- [PROMPT]: Count the lines of the records that contain the word "What", and reply with only that number.

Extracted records
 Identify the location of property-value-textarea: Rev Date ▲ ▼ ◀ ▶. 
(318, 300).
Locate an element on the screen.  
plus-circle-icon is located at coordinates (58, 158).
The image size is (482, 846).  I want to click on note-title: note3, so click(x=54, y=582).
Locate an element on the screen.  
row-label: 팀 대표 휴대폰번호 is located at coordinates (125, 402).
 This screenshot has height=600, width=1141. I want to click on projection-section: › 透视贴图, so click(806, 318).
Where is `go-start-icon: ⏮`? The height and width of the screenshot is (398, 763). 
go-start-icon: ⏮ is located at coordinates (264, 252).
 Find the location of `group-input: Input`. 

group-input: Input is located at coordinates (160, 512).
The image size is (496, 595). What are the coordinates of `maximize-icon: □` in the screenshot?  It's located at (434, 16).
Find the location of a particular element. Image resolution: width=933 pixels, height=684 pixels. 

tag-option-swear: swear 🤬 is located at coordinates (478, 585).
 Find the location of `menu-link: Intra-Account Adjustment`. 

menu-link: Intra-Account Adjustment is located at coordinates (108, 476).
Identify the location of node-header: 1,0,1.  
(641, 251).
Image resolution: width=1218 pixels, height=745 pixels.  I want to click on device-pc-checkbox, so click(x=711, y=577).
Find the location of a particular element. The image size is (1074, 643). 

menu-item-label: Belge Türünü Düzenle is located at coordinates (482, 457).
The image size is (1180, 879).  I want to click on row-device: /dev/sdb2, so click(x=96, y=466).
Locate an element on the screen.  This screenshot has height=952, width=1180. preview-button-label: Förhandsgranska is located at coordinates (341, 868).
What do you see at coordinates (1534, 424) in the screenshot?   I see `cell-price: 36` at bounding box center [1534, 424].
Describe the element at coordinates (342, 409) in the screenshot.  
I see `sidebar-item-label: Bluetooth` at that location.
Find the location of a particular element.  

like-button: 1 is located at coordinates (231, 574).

- [WRITTEN SOLUTION]: 2